Not: Gıtırak (kıtırak) kelimesi az, kıt anlamında kullanılmıştır.
 
* '''Otu çek, köküne bak''' (İlhami Turan, 1975’li, Malatya-Konak, 7.8.2005)! - Toplum içindeki değerine, soyuna, sopuna bak. Sonra karar ver anlamında. “O kim ki... Otu çek köküne bak! (Cemal Basri Gökşen-1961’li, Maraş-Andırın, 31.07.2003).

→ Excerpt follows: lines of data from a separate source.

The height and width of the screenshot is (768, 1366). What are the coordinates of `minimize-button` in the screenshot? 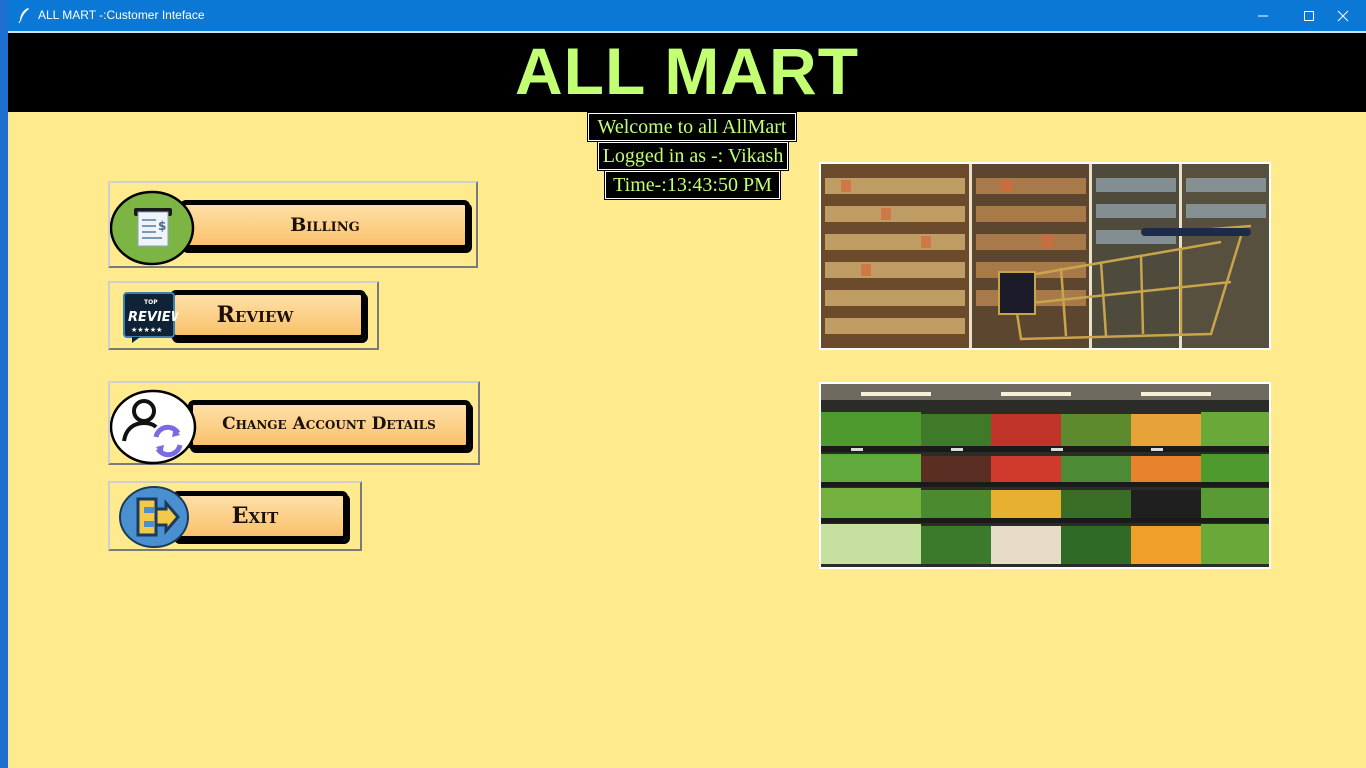 It's located at (1263, 16).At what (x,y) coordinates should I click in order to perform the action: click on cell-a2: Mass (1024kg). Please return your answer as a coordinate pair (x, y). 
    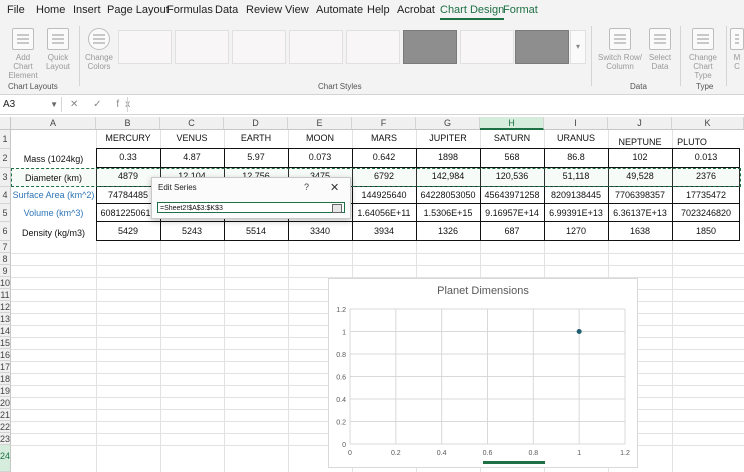
    Looking at the image, I should click on (54, 159).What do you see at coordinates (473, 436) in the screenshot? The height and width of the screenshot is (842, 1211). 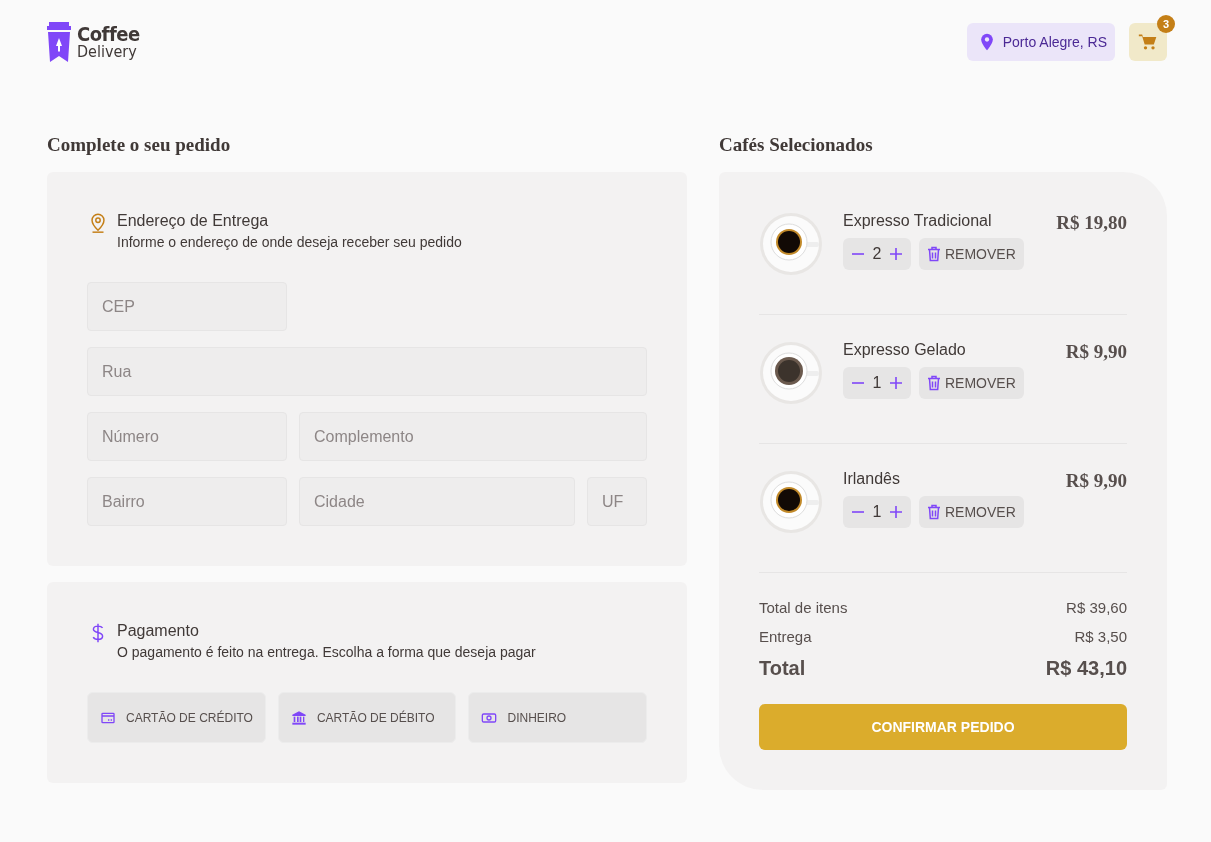 I see `input-field: Complemento` at bounding box center [473, 436].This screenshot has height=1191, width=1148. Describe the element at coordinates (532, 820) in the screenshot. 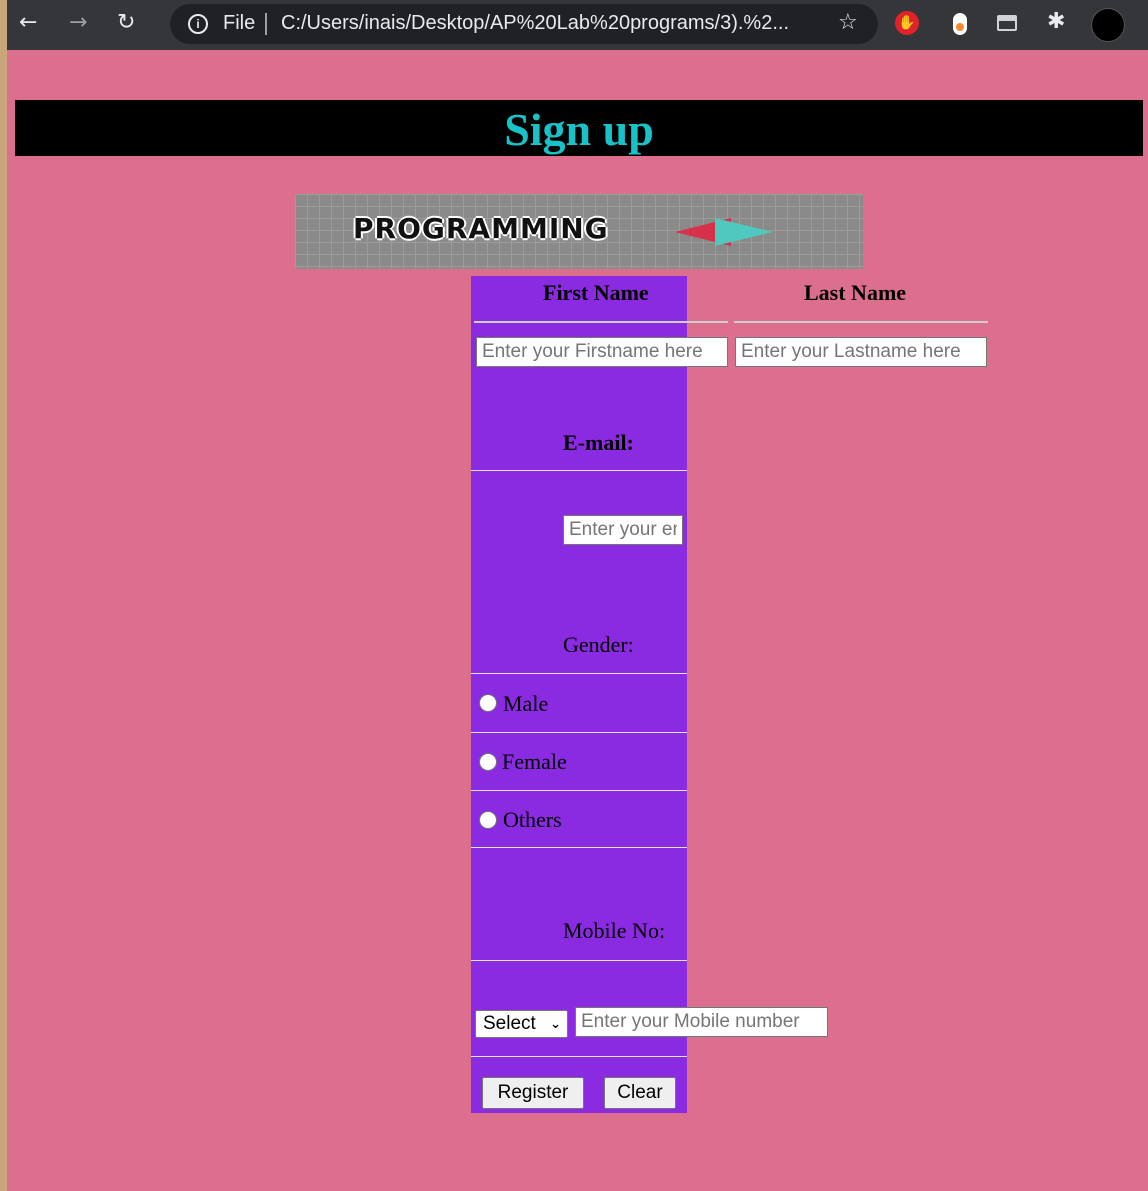

I see `others-label: Others` at that location.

- Soy ara, köpek eniği ata atasözü ile benzer anlamda... Otu çeker, köküne bakarlar...
 
* Öküz öleceği zaman bıçak çoğalır (22.12.2004, A. Vahap Özdemir, 1965’li, Elaziz’li): Fırsat geçince, olacak iş olmayınca görüş ortaya koyan, derde derman olmaya yeltenen çok olur anlamında...
 
* Öküze boynuzu yük gelmez (22.01.2000, Fatmana Dağdaş): Kocasının evinden baba evine geldiğinde kızını teselli için söylenen ifade. Kendinden bir parçadır anlamında.
 
* Öküzün yazın harmanda pislediği, kışın saman olarak önüne gelirmiş (1.11.2006, Kırıkkale’li Faruk TEZEL’den naklen Celil YAMAN, 1979’lu, Bartın-Ulus’lu)! Geciktirilen, ihmal edilen işler mutlaka umulmadık, beklenmedik şartlarda karşımıza çıkar anlamında...
Yapılan kötü işin eninde sonunda, yapan kişiyi bulacağı anlamı da taşımaktadır.
 
* Ölen inek sütlü olur (1950’li Ayşe Yaman’dan naklen Celil Yaman, 25.8.2007)! Kaybedilen mal, kıymete biner anlamındadır. “Kel ölür sırma saçlı olur, kör ölür badem gözlü olur!„ atasözü ile aynı anlamda.
 
* Ölenlere Allah rahmet eylesin! Kalanlara sabr-ı cemiller versin!
Cümlemize de tedarikli olmayı nasib eylesin! Kendi yolunda ayaklarımızı sabit kılsın!..
Erzurum yöresinden alınan taziye duası (Erzurum-Oltu-İğdeli köyünden, 1955 doğumlu Abdülkerim Demirci’den naklen Said Dağdaş, 19 Mayıs 2010, Erzurum).
 
 
* Ölmüş koyun, kurttan mı korkar (Mehmed BAZ, Dodurgalar-Denizli)?.. Hesabını vermeyecek işi olmayanın, gözü pek olur!
 
* Ölü öldüğü günkü gibi yanılsa, gelin geldiği günkü gibi sevilse (F. Dağdaş, Dodurgalar-Denizli, Aralık 1984)!.. “Yeni senek suyu soğuk tutar!„ atasözü ile benzer anlamda...
 
* Ömer diyecek dudak domarışından belli olur (F. Dağdaş, Dodurgalar-Denizli, 22.01.2000) Kişinin ne demek istediği ilk cümlelerinden anlaşılabilir.
 
* Ön gürlüğü gelir geçer, Allah son gürlüğü versin (F. Dağdaş, Aralık 1979)!
 
* Öz ağlar, göz de ağlar (Hacı Ömer Mengi, 1334’lü): Ağlama, içten gelir. İçtenlikten kaynaklanır (Dodurgalı, 18.07.2003).